Когда я сегодня пытаюсь понять это странное чувство, я различаю в нем многое. Конечно, больше всего я радовался присутствию рядом Жанны – запаху ее духов, ее руке, сжимавшей мое запястье, ее надутым губкам. Но я радовался еще и витринам, внезапно засиявшим в квартале, где обычно так темно, торопливым прохожим, нагруженным покупками, детям, весело играющим на улицах, – всему, что помогало нам вырваться из нашего пустынного мира. Серебристые фантики шоколадных конфет были знаком, что для простых людей наступает еще неясное, но шумное и золотое время, и мы с Жанной теснее прижимались друг к другу.
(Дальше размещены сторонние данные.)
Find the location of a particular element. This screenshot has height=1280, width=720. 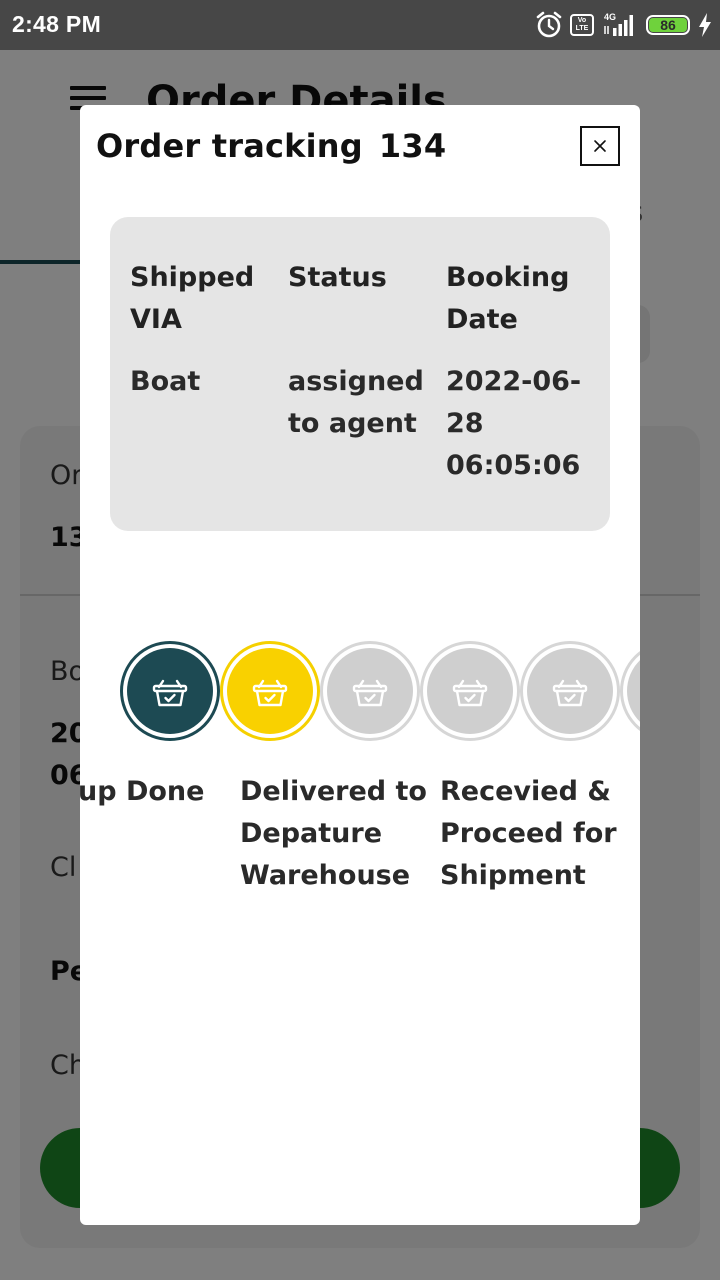

value-status: assigned to agent is located at coordinates (356, 403).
Быть может, мы смутно испытывали тогда особое счастье, какое испытывает человек, видящий, что жизнь оправдывает его ожидания. Обычно зачарованную пустыню нашей любви окружал мир, где нет места любви. А в эти дни нам казалось, что огонь, который вспыхивает в нас, когда руки наши соединяются, – тот же самый, что пляшет в витринах, в сердцах рабочих, глядящих на своих детей, и в вышине ясного и морозного декабрьского неба.
* * *
Декабрь
Фауст наоборот. Молодой человек просит у черта богатств этого мира. Черт (который носит спортивный костюм и не скрывает, что цинизм – великое искушение для ума) мягко замечает ему: «Ведь богатства этого мира тебе и так принадлежат. Того, чего тебе не хватает, ты должен просить у Бога. Ты заключишь сделку с Богом и за богатства мира иного продашь ему свое тело».
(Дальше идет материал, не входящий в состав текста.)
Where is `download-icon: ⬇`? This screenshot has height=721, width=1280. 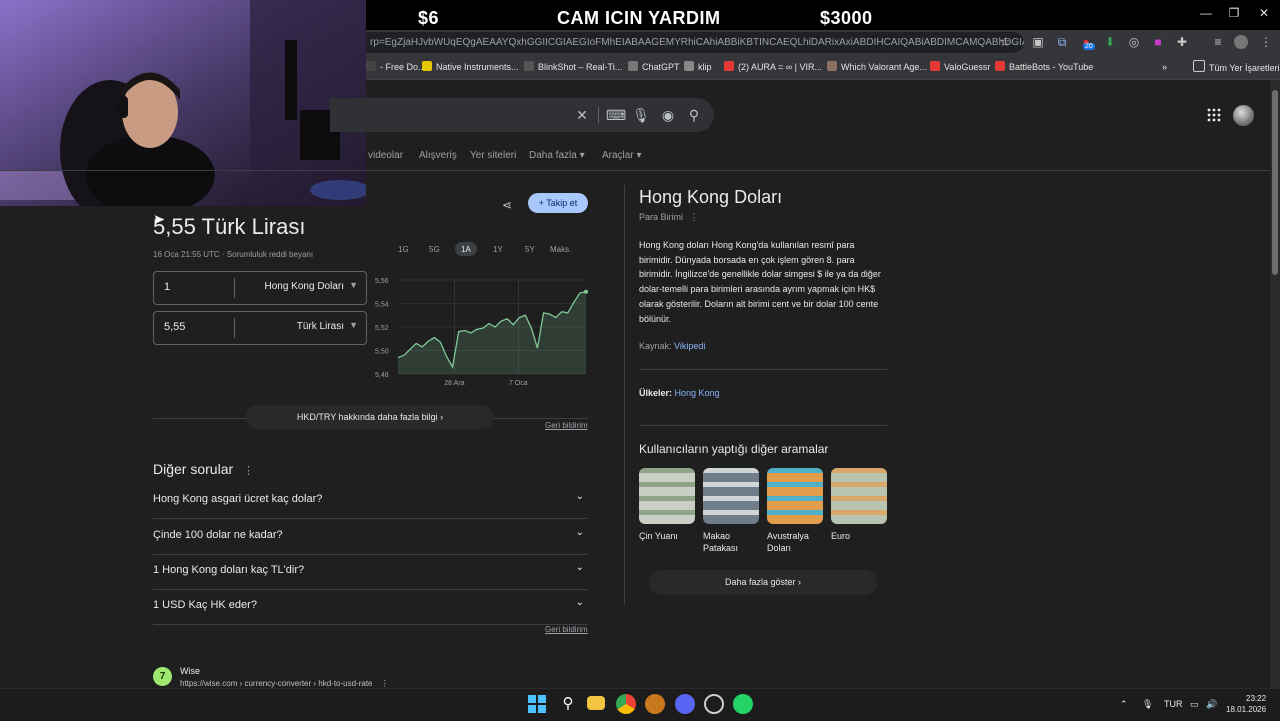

Помолчав, дьявол закуривает английскую сигарету и добавляет: «И это будет тебе вечной карой».
* * *
Петер Вольф. Сбегает из концлагеря, убивает часового и переходит границу. Скрывается в Праге, где пытается начать новую жизнь. После Мюнхенского сговора пражское правительство выдает его нацистам. Осужден на смерть. Через несколько часов ему отрубают голову.
* * *
На двери записка: «Входите. Я повесился». Входят – так и есть. (Он говорит «я», но его «я» уже не существует.)
* * *
Яванские танцы. Неспешность, принцип индийского танца.
Постепенное развертывание. В общем движении не пропадает ни одна деталь. Детали играют такую же важную роль, как в архитектуре. Жестов становится все больше. Все разворачивается постепенно, неторопливо. Не поступки и не жесты. Причастность.
Наряду с этим в некоторых жестоких танцах – прорывы в трагизм. Использование пауз в аккомпанементе (который, впрочем, есть лишь призрак музыки). Здесь музыка не следует рисунку танца. Она составляет его основу. Она включает в себя и жест и звук. Она обтекает тела и их бесчувственную геометрию.